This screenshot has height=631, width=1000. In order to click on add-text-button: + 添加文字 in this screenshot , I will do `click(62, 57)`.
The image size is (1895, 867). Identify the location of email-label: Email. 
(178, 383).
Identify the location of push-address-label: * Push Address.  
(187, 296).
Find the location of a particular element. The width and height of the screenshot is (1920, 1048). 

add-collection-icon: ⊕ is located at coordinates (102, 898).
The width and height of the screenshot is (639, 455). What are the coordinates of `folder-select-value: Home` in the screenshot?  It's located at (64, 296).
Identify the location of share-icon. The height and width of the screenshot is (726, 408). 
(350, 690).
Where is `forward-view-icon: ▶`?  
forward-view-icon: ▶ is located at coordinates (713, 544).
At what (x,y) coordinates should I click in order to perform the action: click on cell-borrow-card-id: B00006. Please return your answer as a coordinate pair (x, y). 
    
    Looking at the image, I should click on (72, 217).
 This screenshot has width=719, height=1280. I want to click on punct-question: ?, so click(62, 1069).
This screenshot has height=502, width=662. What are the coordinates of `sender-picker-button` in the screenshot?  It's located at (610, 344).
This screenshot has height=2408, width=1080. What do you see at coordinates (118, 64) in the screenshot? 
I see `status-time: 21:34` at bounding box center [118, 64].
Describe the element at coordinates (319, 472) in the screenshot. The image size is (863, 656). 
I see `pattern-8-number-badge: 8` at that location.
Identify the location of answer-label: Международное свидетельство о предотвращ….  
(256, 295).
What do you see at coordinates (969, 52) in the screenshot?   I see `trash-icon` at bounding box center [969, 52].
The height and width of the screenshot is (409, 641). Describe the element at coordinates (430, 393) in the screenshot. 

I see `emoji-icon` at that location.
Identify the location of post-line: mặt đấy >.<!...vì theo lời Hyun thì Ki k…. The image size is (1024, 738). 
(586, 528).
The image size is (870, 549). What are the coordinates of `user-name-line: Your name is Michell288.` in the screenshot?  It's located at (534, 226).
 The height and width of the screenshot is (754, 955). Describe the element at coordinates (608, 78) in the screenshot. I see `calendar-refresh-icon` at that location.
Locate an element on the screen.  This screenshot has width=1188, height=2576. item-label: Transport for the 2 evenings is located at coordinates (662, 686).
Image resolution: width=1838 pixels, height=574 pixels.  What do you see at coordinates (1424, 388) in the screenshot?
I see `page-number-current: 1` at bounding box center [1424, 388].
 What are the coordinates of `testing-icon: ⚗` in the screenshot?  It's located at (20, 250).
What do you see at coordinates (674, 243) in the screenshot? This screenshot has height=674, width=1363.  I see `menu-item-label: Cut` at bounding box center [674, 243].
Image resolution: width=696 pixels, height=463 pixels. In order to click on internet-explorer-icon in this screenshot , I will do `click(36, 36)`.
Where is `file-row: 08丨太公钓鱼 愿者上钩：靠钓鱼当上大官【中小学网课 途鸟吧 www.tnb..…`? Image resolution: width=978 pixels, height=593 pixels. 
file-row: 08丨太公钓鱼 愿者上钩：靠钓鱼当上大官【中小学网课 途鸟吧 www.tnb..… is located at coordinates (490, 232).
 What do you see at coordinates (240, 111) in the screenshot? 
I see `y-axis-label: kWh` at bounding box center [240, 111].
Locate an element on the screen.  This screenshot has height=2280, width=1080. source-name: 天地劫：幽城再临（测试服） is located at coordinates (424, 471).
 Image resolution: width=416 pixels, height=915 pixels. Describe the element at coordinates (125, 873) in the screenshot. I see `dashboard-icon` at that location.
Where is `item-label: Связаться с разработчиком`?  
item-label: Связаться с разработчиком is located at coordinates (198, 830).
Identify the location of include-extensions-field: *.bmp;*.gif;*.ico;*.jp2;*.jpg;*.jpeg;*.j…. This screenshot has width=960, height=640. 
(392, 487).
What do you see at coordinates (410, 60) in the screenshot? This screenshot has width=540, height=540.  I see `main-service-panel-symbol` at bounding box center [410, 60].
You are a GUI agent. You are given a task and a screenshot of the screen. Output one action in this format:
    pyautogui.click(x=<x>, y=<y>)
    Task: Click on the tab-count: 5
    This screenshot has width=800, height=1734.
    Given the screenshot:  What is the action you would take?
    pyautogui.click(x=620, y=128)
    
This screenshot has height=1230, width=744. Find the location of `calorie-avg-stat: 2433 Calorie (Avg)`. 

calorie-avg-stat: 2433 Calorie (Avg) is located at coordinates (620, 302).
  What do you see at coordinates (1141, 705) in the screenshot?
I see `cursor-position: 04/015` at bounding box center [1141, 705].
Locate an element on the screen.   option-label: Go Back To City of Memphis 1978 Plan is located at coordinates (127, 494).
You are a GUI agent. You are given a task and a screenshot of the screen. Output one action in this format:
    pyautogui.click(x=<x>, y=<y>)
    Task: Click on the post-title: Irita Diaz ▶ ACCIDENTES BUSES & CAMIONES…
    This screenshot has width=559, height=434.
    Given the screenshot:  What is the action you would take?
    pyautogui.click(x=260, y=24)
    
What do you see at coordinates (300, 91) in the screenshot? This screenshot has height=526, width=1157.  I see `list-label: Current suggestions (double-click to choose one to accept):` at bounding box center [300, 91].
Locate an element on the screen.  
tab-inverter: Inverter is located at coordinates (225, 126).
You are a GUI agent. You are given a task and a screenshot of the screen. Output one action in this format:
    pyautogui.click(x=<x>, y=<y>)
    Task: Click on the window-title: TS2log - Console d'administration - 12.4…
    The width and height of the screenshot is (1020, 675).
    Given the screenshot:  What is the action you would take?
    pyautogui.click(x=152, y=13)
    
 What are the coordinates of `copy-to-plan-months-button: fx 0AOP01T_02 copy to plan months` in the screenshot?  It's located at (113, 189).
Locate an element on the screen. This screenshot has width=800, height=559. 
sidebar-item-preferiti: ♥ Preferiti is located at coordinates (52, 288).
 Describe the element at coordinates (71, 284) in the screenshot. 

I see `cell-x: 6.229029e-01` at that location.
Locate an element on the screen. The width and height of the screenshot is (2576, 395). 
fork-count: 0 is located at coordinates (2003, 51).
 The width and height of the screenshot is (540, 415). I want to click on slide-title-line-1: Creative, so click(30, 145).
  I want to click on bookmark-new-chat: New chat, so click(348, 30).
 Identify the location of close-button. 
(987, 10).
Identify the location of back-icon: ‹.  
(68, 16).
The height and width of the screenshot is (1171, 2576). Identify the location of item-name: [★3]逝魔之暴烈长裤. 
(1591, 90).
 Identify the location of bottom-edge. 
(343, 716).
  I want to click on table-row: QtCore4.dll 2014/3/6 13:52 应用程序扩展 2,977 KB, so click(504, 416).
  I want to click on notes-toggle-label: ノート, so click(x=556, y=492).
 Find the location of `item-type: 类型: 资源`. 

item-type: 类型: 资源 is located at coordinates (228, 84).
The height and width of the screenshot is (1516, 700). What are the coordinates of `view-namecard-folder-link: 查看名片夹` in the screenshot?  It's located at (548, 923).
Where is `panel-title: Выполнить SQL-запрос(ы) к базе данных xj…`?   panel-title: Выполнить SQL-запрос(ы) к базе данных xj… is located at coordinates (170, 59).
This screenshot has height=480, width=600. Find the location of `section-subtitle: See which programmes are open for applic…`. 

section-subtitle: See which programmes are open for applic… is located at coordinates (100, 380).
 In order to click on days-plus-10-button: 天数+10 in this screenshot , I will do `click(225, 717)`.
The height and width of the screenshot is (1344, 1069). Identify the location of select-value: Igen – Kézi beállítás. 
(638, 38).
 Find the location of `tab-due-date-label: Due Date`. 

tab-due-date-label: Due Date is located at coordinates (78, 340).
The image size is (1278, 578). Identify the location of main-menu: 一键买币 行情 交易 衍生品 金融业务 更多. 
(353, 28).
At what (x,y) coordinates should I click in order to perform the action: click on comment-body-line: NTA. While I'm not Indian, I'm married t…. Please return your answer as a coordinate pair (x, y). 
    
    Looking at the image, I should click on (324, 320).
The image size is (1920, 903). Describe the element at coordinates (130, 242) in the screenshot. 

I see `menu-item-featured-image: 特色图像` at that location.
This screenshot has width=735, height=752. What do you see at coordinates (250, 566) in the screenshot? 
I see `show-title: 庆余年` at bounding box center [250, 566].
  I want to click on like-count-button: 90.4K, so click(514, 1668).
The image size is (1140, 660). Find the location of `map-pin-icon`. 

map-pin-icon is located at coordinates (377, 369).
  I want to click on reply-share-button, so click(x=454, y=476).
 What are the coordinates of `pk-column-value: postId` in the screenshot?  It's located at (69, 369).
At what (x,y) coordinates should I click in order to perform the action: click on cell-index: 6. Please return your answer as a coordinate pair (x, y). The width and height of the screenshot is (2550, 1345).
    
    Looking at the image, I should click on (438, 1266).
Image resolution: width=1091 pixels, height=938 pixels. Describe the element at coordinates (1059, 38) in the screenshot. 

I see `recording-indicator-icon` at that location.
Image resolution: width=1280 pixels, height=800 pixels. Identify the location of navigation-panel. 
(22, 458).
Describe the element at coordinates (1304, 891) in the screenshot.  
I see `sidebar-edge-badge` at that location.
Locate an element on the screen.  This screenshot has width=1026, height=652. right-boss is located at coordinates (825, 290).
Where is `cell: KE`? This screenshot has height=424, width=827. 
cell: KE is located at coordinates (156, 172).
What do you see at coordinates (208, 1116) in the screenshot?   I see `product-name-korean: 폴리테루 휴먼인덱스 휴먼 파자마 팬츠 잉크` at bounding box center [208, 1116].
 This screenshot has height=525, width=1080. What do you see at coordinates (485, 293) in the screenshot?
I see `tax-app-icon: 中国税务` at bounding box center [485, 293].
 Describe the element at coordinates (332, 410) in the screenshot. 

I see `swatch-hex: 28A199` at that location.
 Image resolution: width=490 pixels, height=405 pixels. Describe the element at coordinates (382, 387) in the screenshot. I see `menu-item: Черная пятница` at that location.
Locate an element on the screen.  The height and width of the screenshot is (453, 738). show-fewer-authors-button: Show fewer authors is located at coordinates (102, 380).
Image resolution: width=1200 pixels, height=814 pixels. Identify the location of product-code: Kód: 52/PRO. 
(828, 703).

******************************

Reproduce the items above from the very first line through the line containing "(187, 296).", requests included, and shift every coordinate in the answers by -127. Leave out all other lines.

This screenshot has height=631, width=1000. In order to click on add-text-button: + 添加文字 in this screenshot , I will do `click(-65, -70)`.
The image size is (1895, 867). Identify the location of email-label: Email. 
(51, 256).
Identify the location of push-address-label: * Push Address.  
(60, 169).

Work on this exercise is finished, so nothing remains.